Expanding AI and data centres potentially put a squeeze on energy grids, testing how people truly feel about nuclear power even regardless of political affiliation.
The summary also points out that the latest numbers indicate that amid a polarised political landscape, support for nuclear energy among Democrats and Republicans “is the narrowest of any energy source in the survey”.

But there are still plenty of critics who say that once residents factor in all the pieces of information, they oppose what some have called a nuclear renaissance in the US.
One of those critics is Eric Epstein, who lives near the site of the TMI Unit 2 reactor that suffered a partial meltdown. “We were told a nuclear accident was as likely as a meteor falling from the sky,” Mr Epstein told The National.
He is the director of Three Mile Island Alert, a grass roots energy safety organisation founded in 1977 that has kept a critical eye on the nuclear industry.
The group has backed efforts by Constellation Energy and Microsoft to restart Three Mile Island's Unit 1 nuclear reactor, which did not experience a meltdown and remained operational until 2019.

Aside from safety concerns about restarting a “zombie reactor”, Mr Epstein said Constellation Energy received a $1 billion loan from US Department of Energy to try to bring TMI Unit 1 back online.
“Nuclear energy is an economic fiction that socialises risk and privatises profit,” he said, suggesting Constellation Energy and similar energy companies thrive on an economic system built on bailouts and subsidies.
“Constellation’s hubris is matched only by their cynicism, and anyone can be over confident when you have billions of other peoples’ money in your back pocket.”
Mr Epstein said Constellation essentially shut down TMI-1 back in 2019 because it was losing money. “The free market killed the plant,” he said.
Last week, Mr Epstein and TMI Alert filed a “petition to intervene” to the US Nuclear Regulatory Commission (NRC), which is currently monitoring Constellation Energy's efforts to restart the reactor.
“There have been no off-site emergency plans or radiation monitors in place since 2019,” the lengthy petition reads. It adds that “the NRC and Constellation lack a historic perspective of emergency planning at Three Mile Island”.
Earlier this year, Neil Chatterjee, who served on the Federal Energy Regulatory Commission during President Donald Trump's first term, also expressed scepticism of TMI's reboot.
“It will never work,” he wrote for The Hill. “A fully shutdown nuclear plant has never been restarted in America for good reason: there are too many regulatory, material and logistical hurdles to overcome.”
Mr Chatterjee also mentioned that the reactor vessel inside TMI1 “could be brittle and fatigued” and that restarting a nuclear reactor is not the same as simply switching it back on “like a light bulb”.
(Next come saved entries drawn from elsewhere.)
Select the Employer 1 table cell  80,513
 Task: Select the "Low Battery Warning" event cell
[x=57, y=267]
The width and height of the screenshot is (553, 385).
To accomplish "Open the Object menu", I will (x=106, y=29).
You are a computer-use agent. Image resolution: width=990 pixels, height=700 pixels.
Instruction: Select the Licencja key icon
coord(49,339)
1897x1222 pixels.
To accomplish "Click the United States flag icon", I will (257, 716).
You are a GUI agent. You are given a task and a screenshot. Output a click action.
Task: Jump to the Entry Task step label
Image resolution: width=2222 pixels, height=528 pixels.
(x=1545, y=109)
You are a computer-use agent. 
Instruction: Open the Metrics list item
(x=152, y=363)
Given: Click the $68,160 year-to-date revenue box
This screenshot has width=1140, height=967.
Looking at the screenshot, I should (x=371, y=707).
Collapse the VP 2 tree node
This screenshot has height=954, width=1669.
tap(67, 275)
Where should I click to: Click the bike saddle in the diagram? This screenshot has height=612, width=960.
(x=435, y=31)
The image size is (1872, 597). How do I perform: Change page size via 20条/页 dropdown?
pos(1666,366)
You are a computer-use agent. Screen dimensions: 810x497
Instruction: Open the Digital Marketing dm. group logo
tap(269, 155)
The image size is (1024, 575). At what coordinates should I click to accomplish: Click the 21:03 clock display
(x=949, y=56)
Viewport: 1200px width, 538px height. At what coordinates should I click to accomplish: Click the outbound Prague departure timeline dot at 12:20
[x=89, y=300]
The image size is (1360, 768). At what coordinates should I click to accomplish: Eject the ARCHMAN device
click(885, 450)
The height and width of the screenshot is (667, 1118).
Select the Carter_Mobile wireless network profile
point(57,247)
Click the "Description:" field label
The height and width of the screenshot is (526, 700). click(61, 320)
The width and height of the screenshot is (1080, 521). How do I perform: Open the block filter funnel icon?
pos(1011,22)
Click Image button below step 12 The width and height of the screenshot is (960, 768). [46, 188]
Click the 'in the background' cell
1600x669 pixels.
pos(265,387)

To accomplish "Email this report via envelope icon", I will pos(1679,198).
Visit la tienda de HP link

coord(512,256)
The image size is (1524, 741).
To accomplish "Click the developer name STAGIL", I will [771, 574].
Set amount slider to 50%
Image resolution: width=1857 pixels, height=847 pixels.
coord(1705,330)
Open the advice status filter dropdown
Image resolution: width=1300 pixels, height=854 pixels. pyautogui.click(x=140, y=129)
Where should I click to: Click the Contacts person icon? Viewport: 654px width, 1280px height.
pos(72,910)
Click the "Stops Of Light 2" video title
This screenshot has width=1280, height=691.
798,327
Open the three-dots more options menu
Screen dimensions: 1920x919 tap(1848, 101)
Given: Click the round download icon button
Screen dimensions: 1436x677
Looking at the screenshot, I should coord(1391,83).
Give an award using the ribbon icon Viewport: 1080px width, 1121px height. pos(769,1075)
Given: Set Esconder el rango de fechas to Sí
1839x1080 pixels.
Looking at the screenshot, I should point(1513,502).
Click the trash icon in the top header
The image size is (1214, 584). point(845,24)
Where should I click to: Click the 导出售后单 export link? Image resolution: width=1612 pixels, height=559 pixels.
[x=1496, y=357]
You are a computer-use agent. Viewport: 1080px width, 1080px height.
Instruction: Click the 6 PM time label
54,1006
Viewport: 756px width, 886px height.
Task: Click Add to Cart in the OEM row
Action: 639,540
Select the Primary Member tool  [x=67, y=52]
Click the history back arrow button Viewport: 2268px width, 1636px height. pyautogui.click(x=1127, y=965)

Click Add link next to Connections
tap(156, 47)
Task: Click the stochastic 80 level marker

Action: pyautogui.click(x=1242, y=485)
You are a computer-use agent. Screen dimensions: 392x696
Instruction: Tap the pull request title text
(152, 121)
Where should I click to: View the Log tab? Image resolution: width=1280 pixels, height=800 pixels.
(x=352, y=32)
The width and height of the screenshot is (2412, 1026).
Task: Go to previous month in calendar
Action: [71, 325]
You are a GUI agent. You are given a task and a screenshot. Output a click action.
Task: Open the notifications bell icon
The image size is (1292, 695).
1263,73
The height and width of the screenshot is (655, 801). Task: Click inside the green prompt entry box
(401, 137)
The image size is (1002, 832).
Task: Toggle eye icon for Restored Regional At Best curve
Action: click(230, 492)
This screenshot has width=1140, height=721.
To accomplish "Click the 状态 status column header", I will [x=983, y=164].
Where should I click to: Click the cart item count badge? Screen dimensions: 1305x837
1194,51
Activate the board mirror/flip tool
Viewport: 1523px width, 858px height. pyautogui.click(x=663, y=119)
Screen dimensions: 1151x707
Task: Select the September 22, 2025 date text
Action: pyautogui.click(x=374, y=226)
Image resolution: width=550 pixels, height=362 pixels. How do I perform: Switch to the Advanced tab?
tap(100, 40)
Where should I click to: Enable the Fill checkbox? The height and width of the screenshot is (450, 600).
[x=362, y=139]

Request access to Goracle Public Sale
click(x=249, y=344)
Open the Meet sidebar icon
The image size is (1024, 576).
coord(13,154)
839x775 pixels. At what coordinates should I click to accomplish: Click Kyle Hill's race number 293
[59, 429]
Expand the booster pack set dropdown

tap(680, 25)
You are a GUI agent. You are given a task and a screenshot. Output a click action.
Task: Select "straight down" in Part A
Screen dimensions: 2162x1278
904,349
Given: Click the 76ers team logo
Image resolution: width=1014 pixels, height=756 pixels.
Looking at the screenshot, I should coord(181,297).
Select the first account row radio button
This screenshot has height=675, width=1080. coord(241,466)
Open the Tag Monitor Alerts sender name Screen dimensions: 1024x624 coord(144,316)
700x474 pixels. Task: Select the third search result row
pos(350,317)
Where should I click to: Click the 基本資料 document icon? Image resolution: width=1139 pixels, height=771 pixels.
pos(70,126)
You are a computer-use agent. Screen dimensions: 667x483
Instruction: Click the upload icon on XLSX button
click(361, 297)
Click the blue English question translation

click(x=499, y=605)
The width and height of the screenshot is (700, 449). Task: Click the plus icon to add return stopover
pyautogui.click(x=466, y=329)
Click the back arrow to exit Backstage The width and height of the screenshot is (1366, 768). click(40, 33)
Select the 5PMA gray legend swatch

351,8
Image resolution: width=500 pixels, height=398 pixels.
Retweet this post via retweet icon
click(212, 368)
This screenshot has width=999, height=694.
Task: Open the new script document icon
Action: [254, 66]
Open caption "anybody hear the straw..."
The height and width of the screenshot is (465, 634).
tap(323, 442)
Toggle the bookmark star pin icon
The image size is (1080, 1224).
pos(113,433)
The NRC, meanwhile, has insisted it is closely reviewing Constellation’s request to reactivate TMI1, and that safety regulations and protocols remain paramount amid the lengthy approval process.
Constellation Energy has also changed the name of TMI1 to Crane Clean Energy Centre in the hope of turning the page in the minds of the public.
That said, the restart of TMI1 is hardly a done deal, even if polling indicates more support for nuclear energy.